Data extracted from a collection
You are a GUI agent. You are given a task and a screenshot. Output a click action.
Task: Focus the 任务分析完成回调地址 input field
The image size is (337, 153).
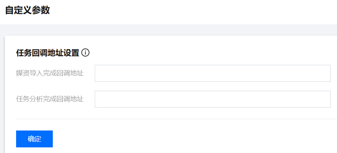[x=212, y=99]
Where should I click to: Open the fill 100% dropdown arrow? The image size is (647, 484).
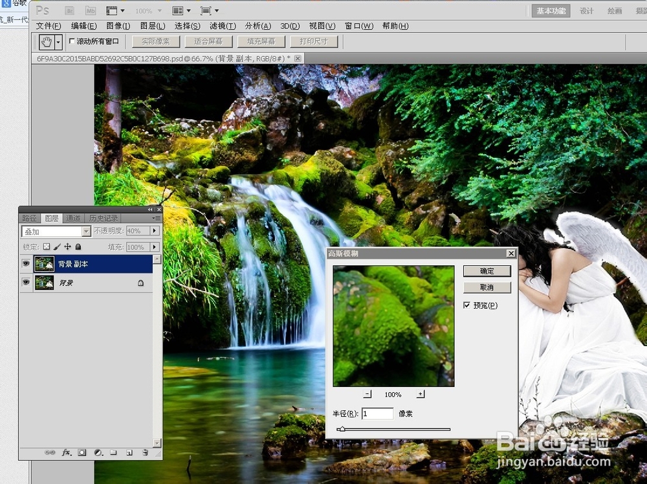[x=153, y=247]
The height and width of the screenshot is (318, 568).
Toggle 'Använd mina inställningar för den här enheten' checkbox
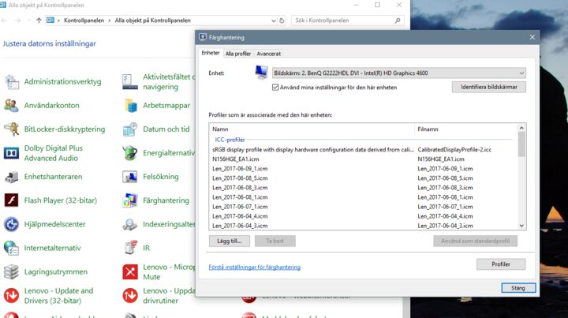(275, 88)
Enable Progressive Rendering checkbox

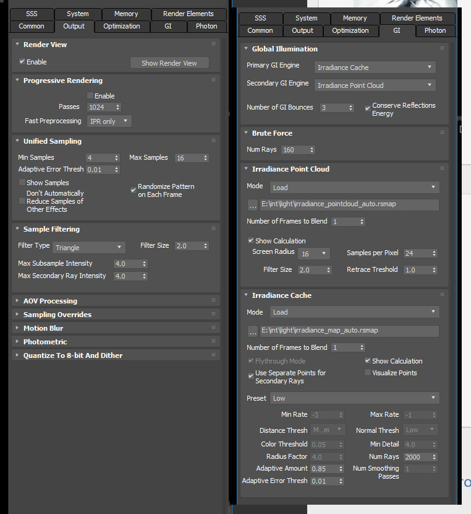click(90, 96)
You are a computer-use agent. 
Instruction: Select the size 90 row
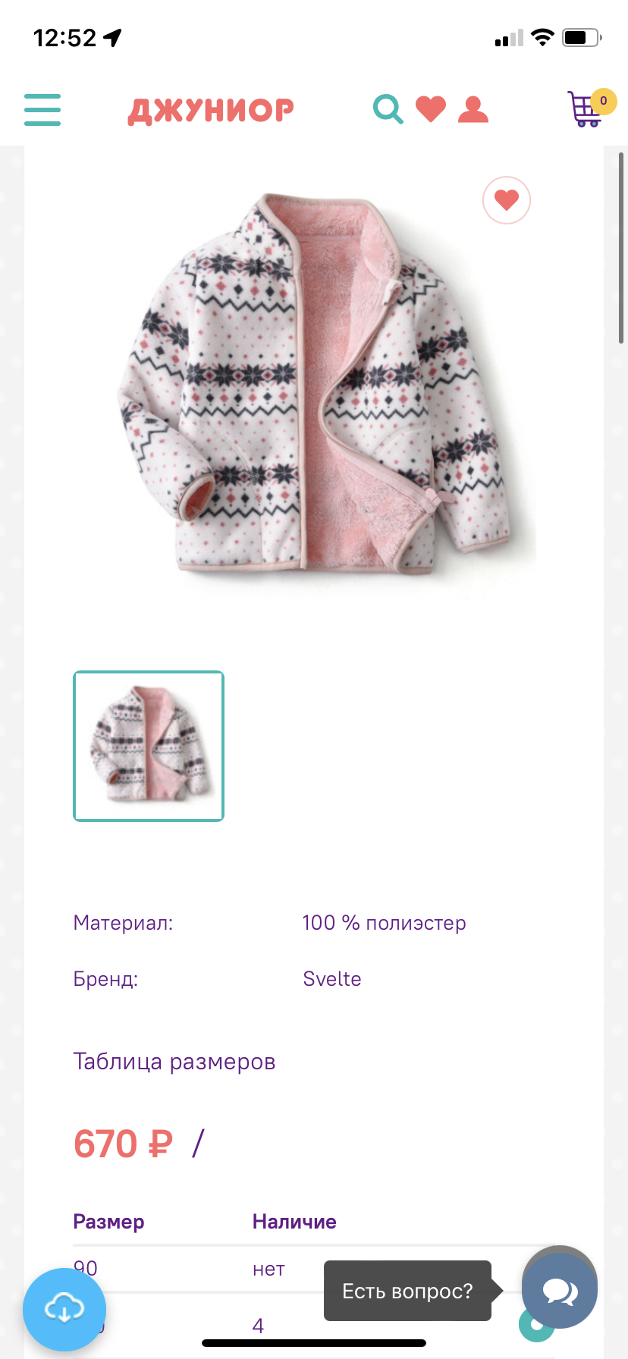pos(314,1269)
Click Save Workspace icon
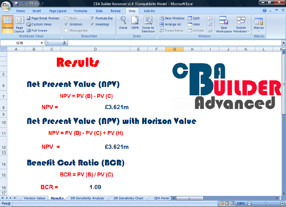286x207 pixels. [x=224, y=24]
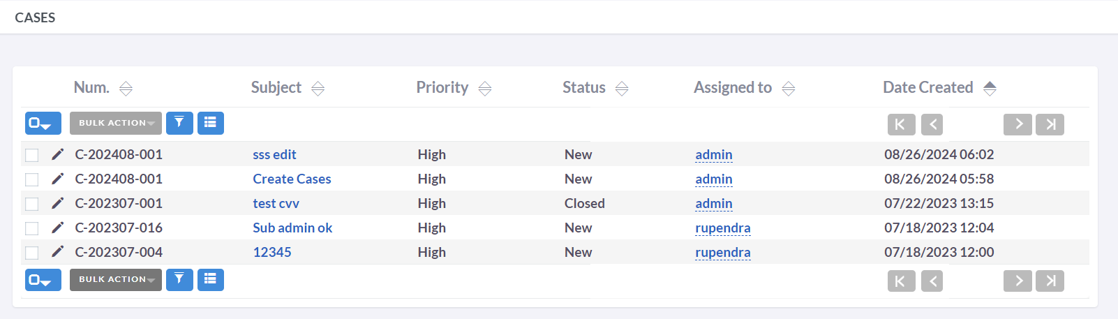Open the rupendra user link for case 12345
This screenshot has height=319, width=1118.
coord(722,252)
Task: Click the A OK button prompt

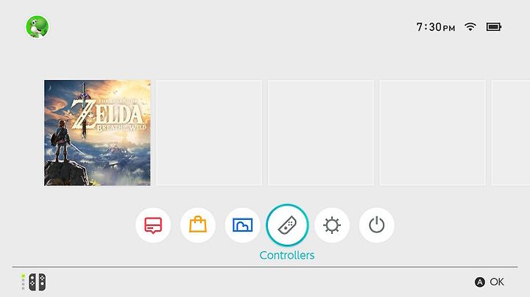Action: 490,282
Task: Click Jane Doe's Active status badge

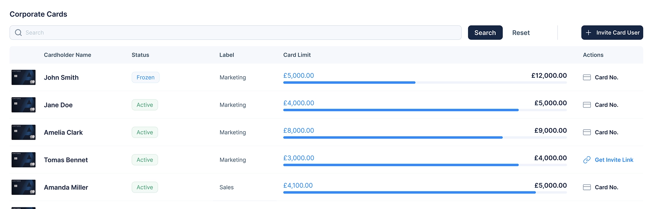Action: click(x=145, y=105)
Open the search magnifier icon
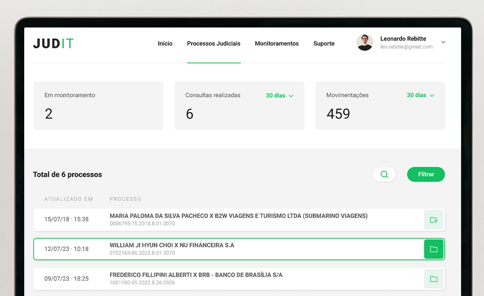The width and height of the screenshot is (484, 296). (384, 174)
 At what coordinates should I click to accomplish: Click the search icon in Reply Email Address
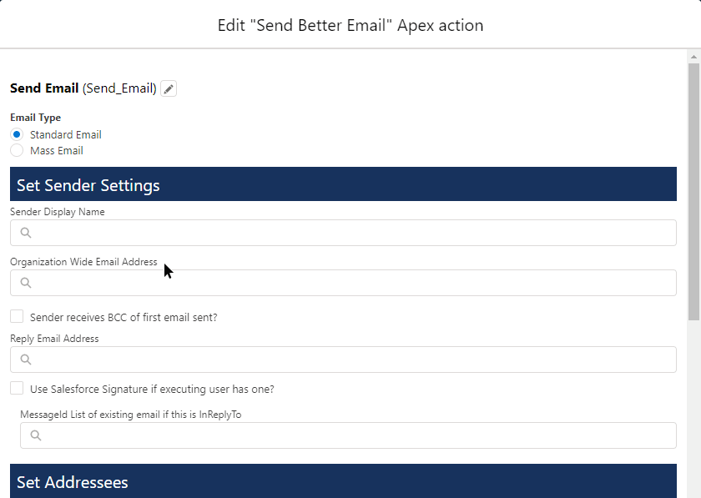coord(25,360)
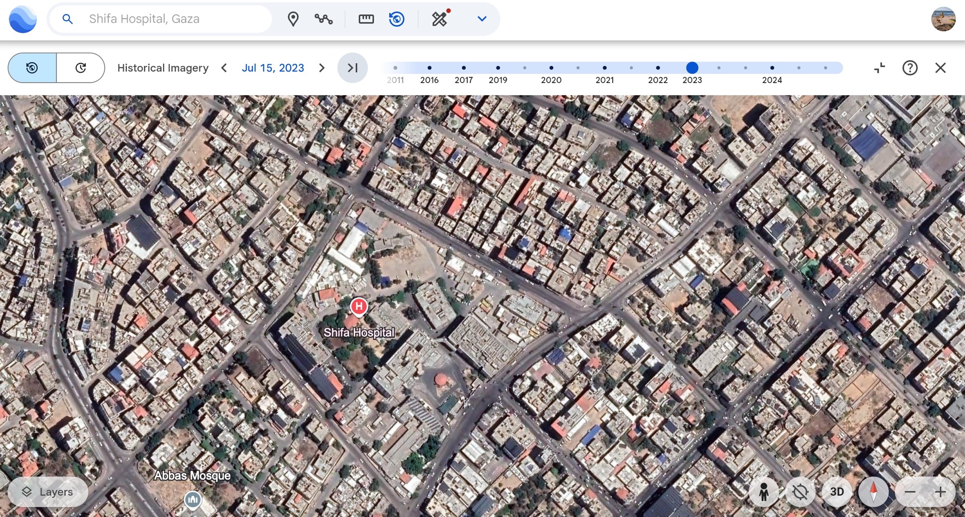Select the draw path tool
965x517 pixels.
[323, 19]
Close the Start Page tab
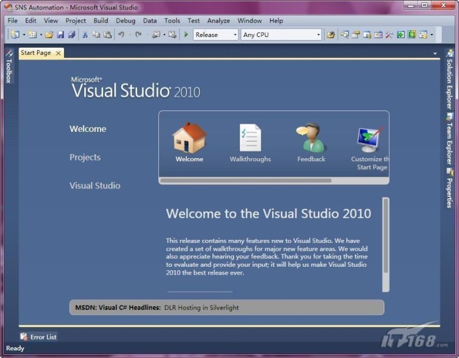The image size is (459, 358). [x=58, y=53]
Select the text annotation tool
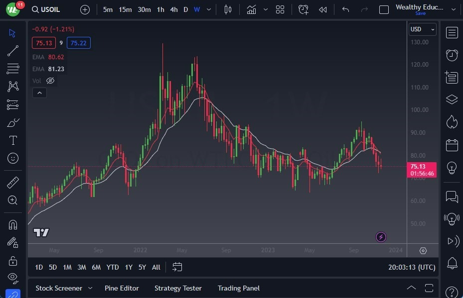The width and height of the screenshot is (463, 298). (x=12, y=140)

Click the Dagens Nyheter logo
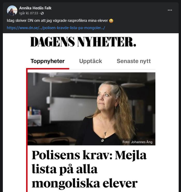point(83,42)
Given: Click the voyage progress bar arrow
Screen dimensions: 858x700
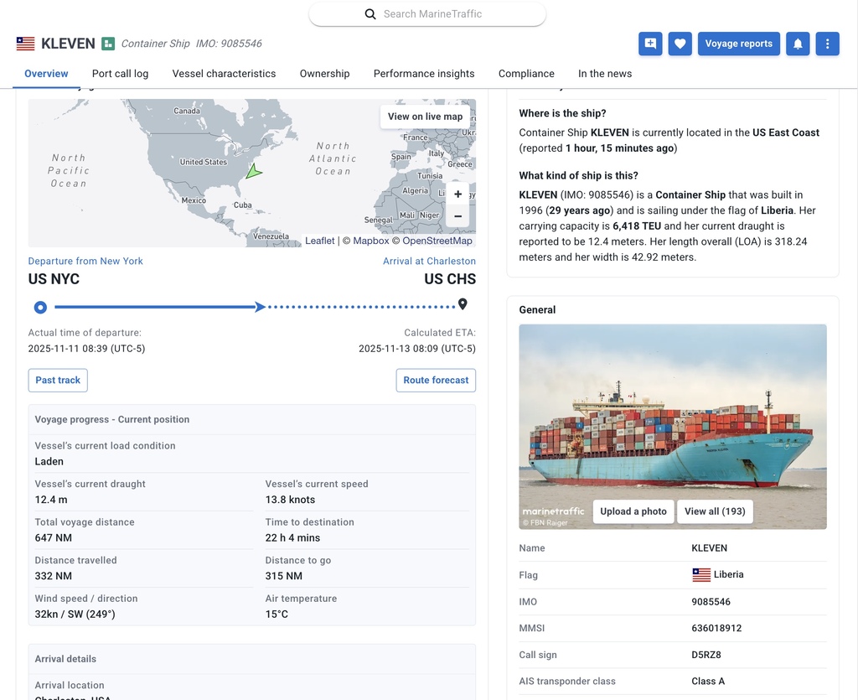Looking at the screenshot, I should pos(261,307).
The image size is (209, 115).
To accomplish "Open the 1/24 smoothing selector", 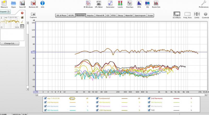I will click(72, 99).
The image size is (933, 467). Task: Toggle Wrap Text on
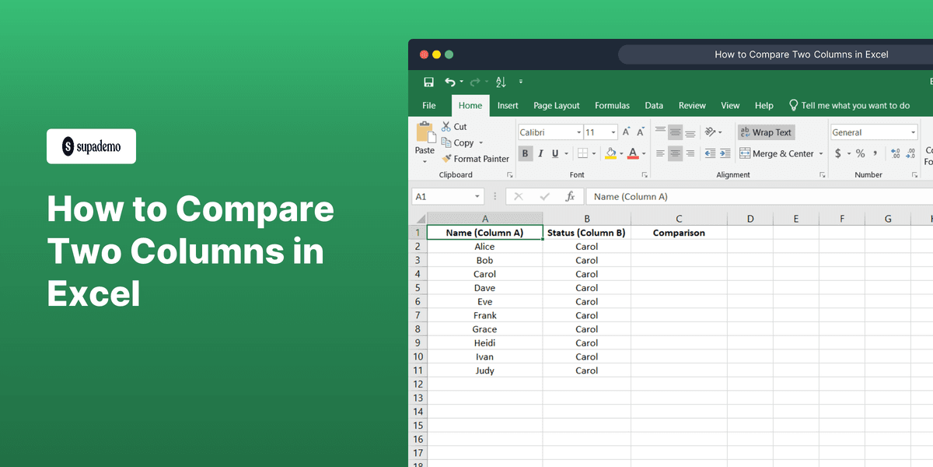(x=766, y=132)
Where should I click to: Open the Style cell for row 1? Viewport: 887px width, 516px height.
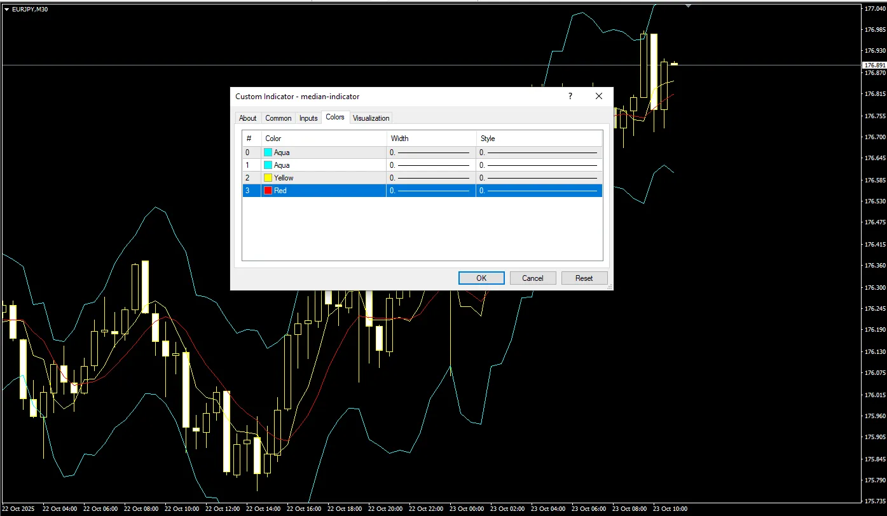click(x=538, y=165)
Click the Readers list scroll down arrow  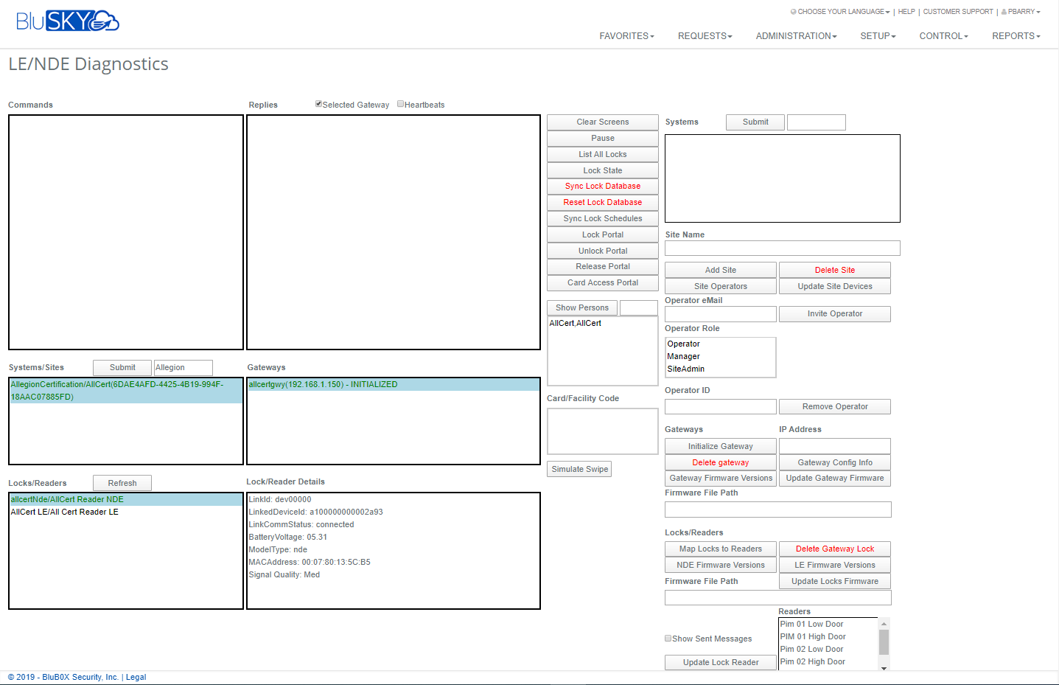point(884,667)
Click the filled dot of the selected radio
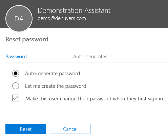 [x=16, y=73]
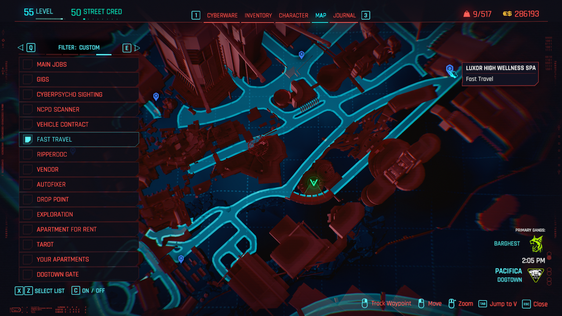Open the Cyberware tab
562x316 pixels.
[x=222, y=15]
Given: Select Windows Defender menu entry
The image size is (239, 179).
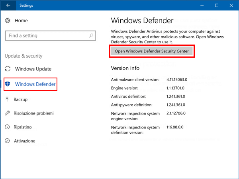Looking at the screenshot, I should (35, 84).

_WHAT YOU ARE ASKED TO DO_.
Taking the records as a whole, report how many of their lines include the word "agent". Nothing but the number is wanted.

_EXERCISE ANSWER_.
2